**WORK TO BE COMPLETED:** Beginning with the line that includes "Given: Click the Nytt ärende plus icon" and ending with the last line, print the records exactly, leaving every picture out.

Excerpts from a dataset
↓↓↓
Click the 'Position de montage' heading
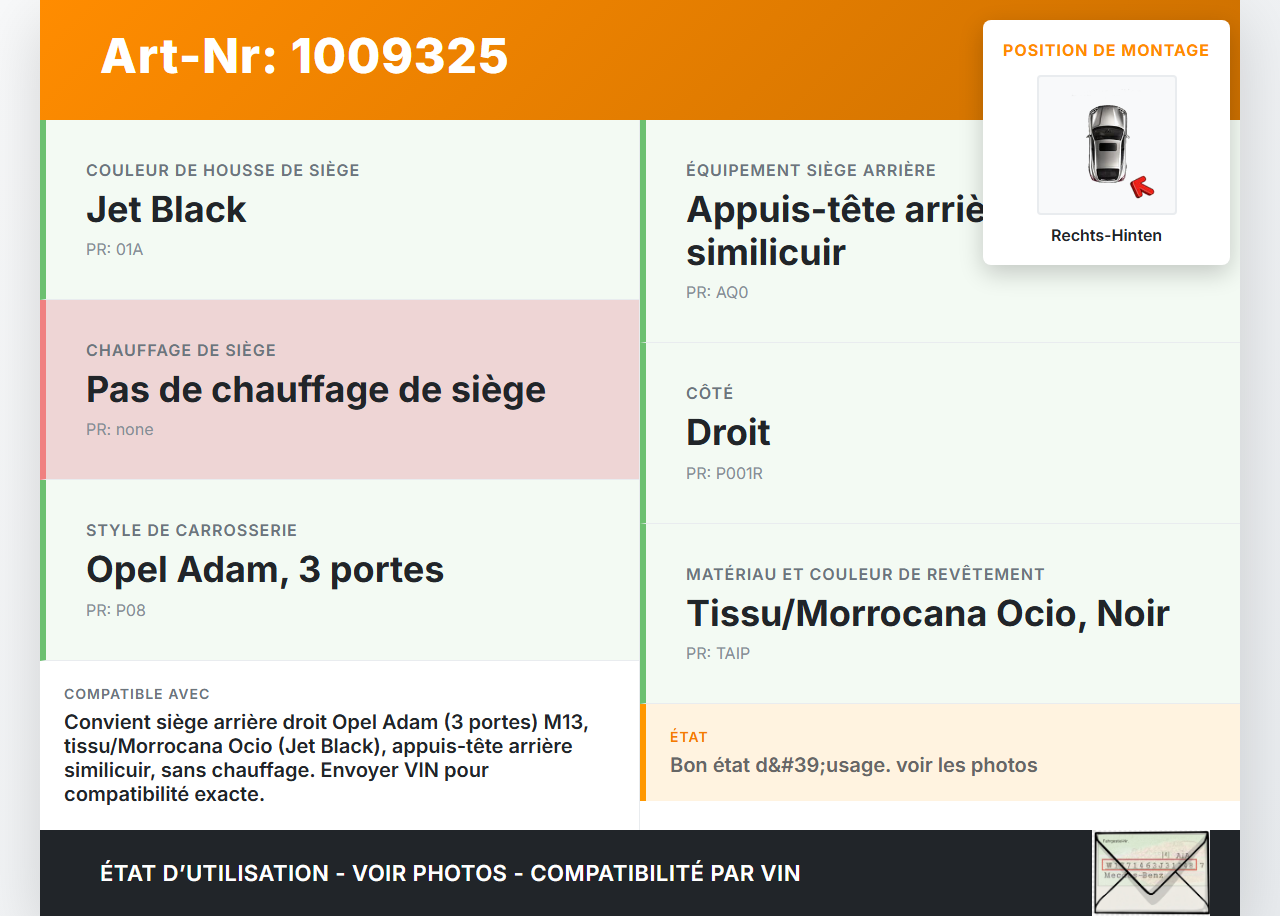The height and width of the screenshot is (916, 1280). click(1106, 50)
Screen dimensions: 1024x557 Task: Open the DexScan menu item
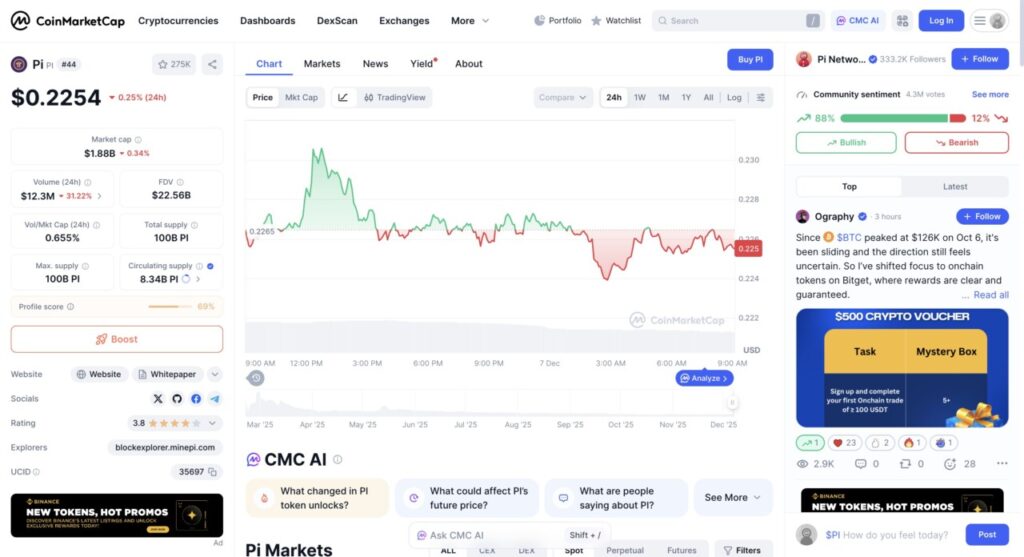pyautogui.click(x=337, y=20)
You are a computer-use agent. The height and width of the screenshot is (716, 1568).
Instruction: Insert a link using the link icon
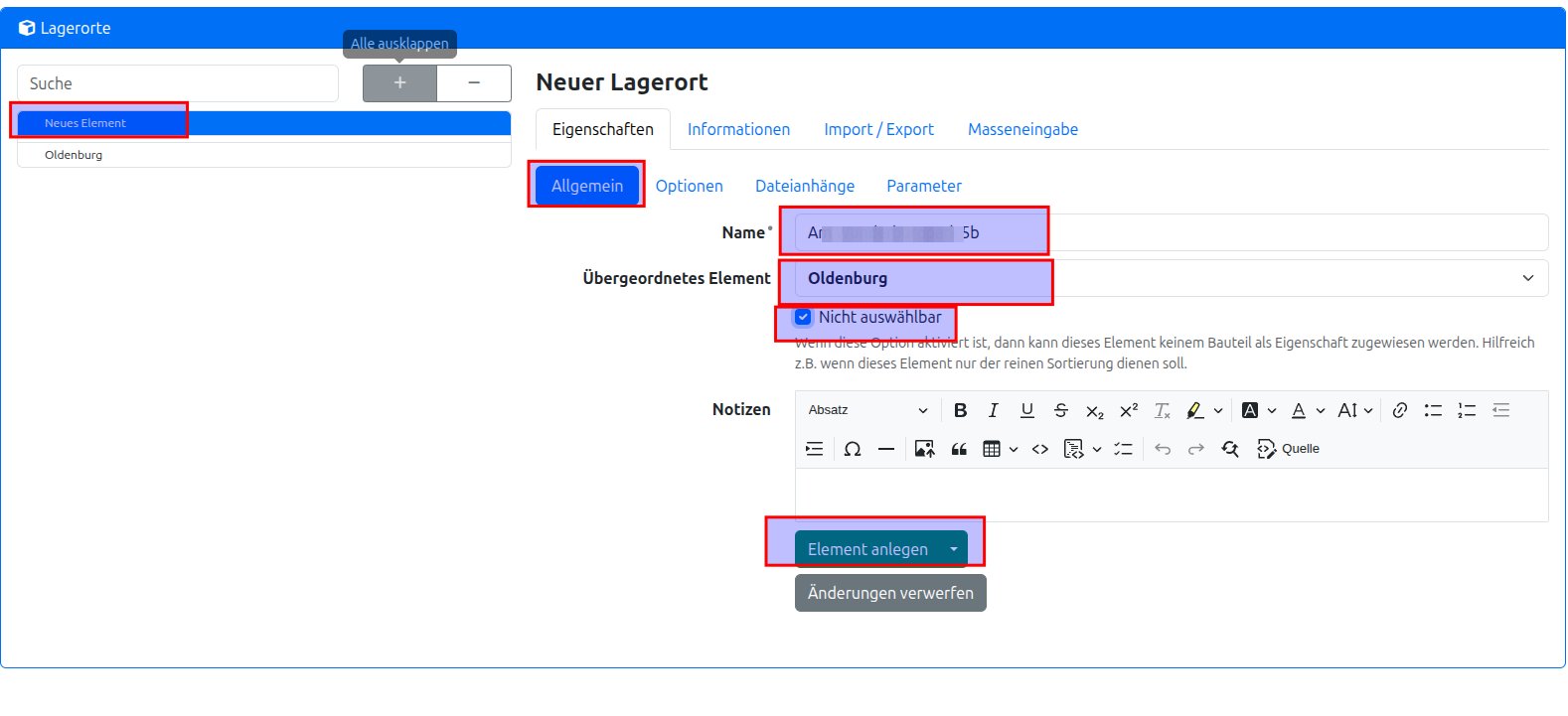(1399, 410)
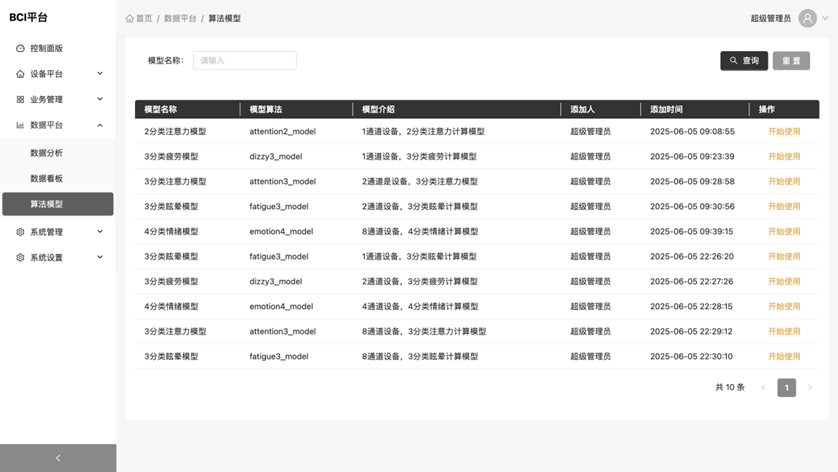This screenshot has height=472, width=838.
Task: Select page 1 in pagination
Action: (x=786, y=387)
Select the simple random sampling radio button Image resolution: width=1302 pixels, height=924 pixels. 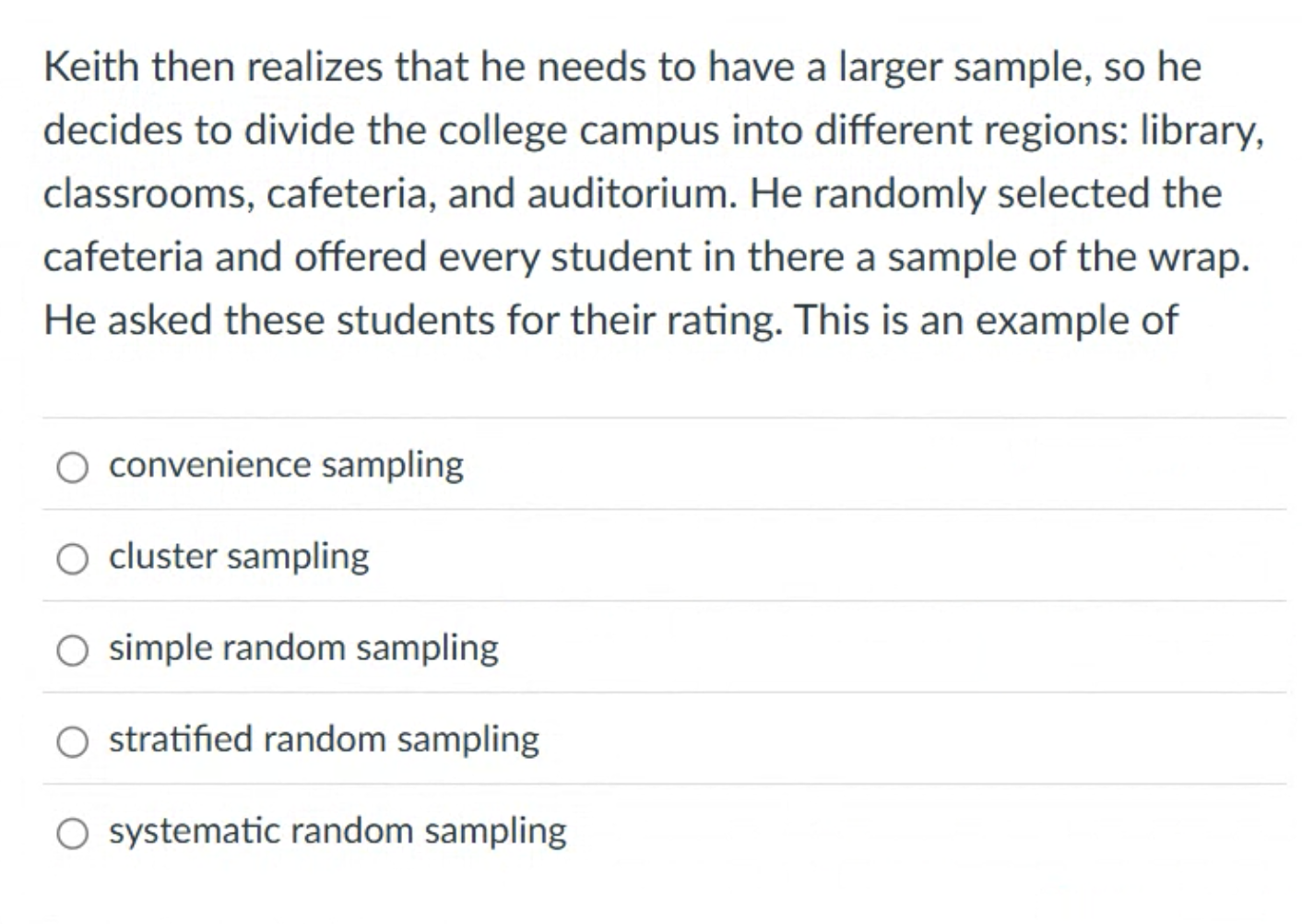point(73,649)
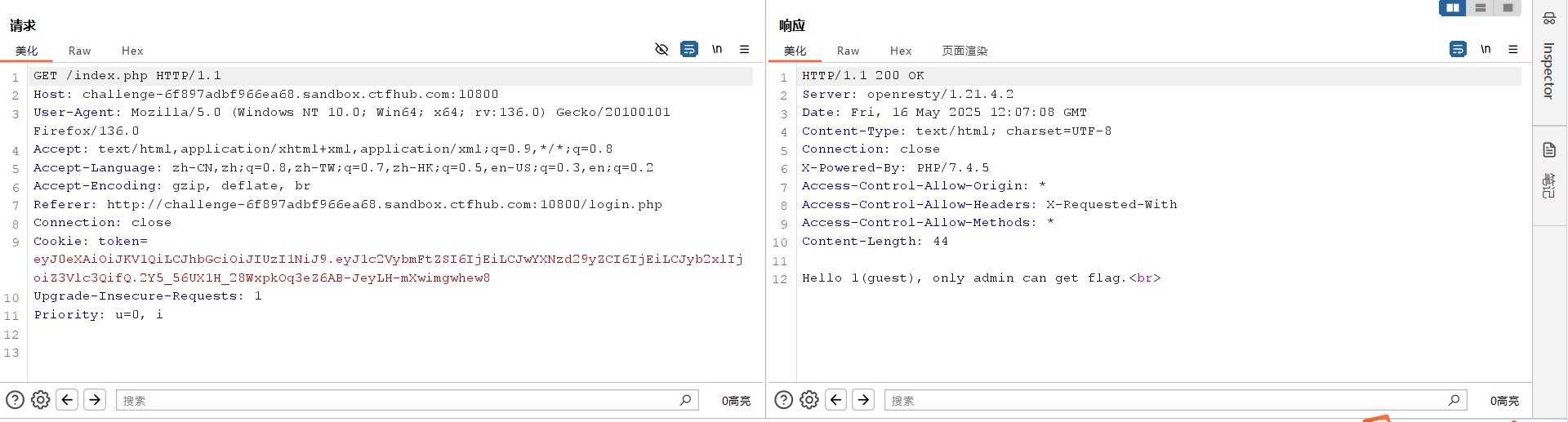1568x422 pixels.
Task: Switch to single combined pane layout
Action: coord(1508,8)
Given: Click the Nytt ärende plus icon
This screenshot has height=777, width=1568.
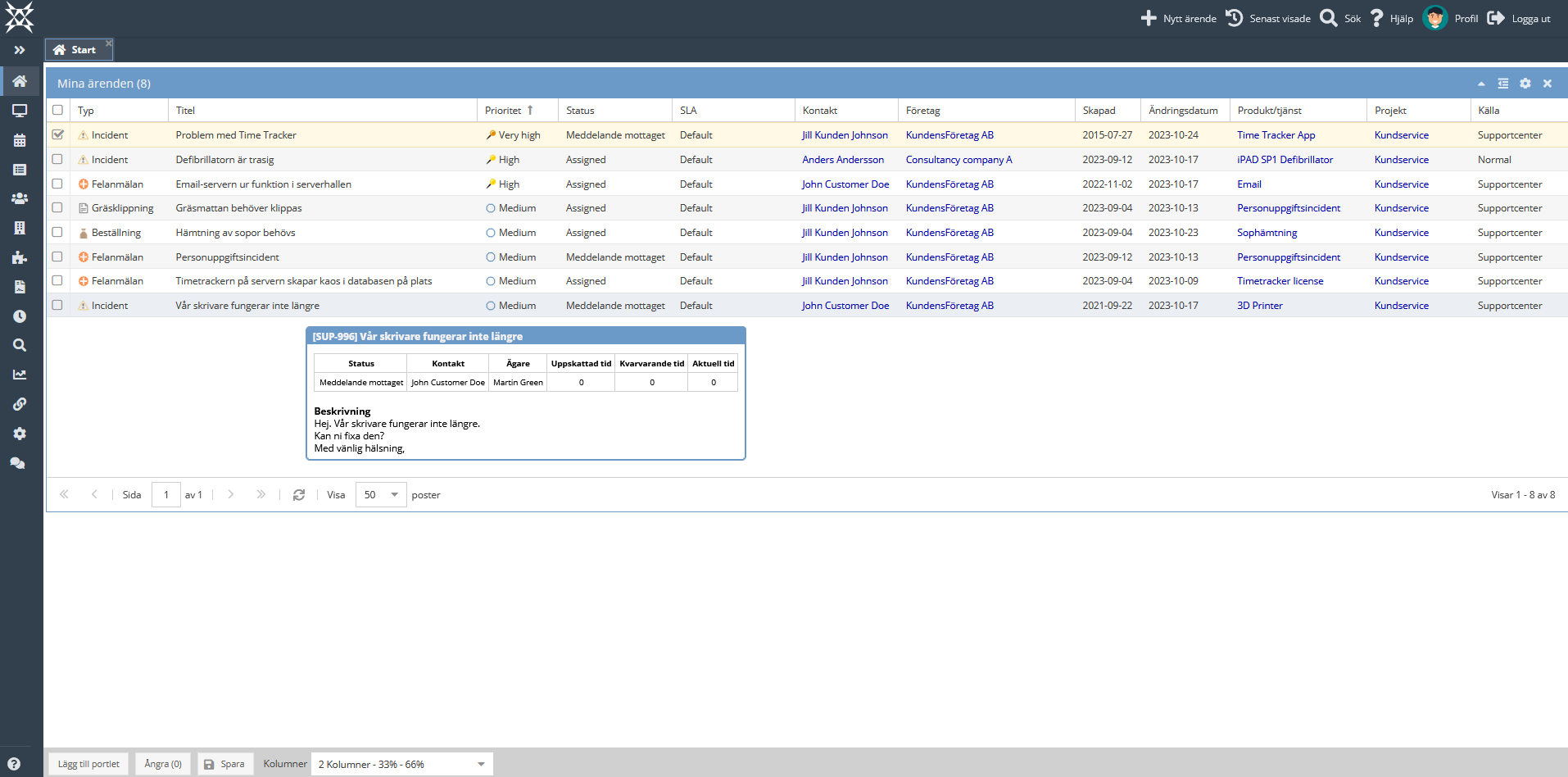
↑↑↑
**SOLUTION BELOW:**
Given: Click the Nytt ärende plus icon
This screenshot has height=777, width=1568.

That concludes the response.